Batı Sulta Sistemi Artık Tek Oyun Kurucu Değildir

Rate this item
(0 votes)
Batı Sulta Sistemi Artık Tek Oyun Kurucu Değildir

Başını ABD’nin çektiği Batı emperyalizmi, müttefikleri ve kuklaları Batı Asya bölgesinde son bir yüzyılda ilk defa karizmalarının yıkıldığına, heybetlerinin, tehditlerinin bir işe yaramadığına tanık olmaktadırlar.

Batı sulta sistemi bölgemizde ve hatta uluslar arası çapta artık tek oyun kurucu olmaktan çıkmıştır. Batı Asya bölgesinde İran merkezli Direniş Cephesi adında yeni bir oyun kurucu ortaya çıkmış, artık sınırlarını ve kurallarını ABD’nin belirlediği dairede hareket etme dönemi sona ermiştir. Bu mücadelenin sona erdiği anlamına gelmez elbet.

Peki bu noktaya nasıl gelindi?
····················
*Alıştırma Gereksinimleri:*
Verilen metne göre aşağıdaki soruları yanıtlayın.
(a) Batı emperyalizminin başını hangi ülke çekmektedir?
(b) Batı Asya bölgesinde ortaya çıkan yeni oyun kurucunun adı nedir ve merkezi neresidir?
(c) Metne göre Batı emperyalizmi karizmasının yıkıldığına ilk defa hangi süre içinde tanık olmaktadır?

*Veri Kümesi Kesiti:*
····················
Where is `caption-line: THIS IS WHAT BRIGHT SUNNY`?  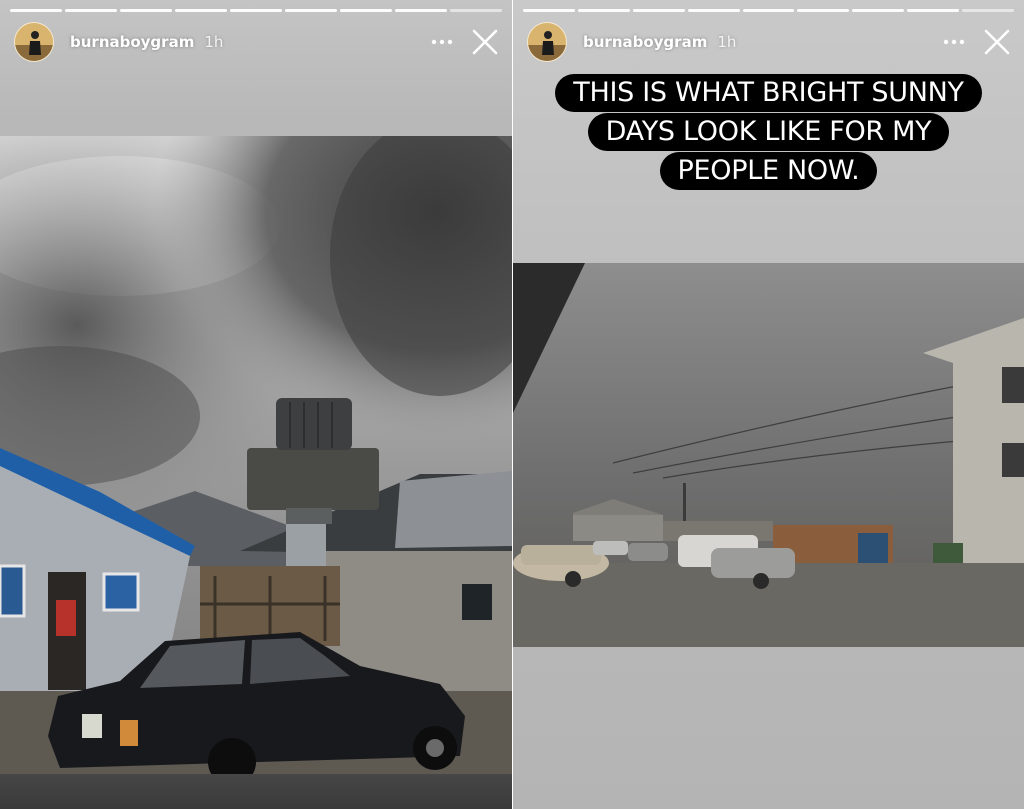 caption-line: THIS IS WHAT BRIGHT SUNNY is located at coordinates (768, 93).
····················
*Alıştırma Yanıtı:*
(a) ABD
(b) Direniş Cephesi; merkezi İran'dır.
(c) Son bir yüzyılda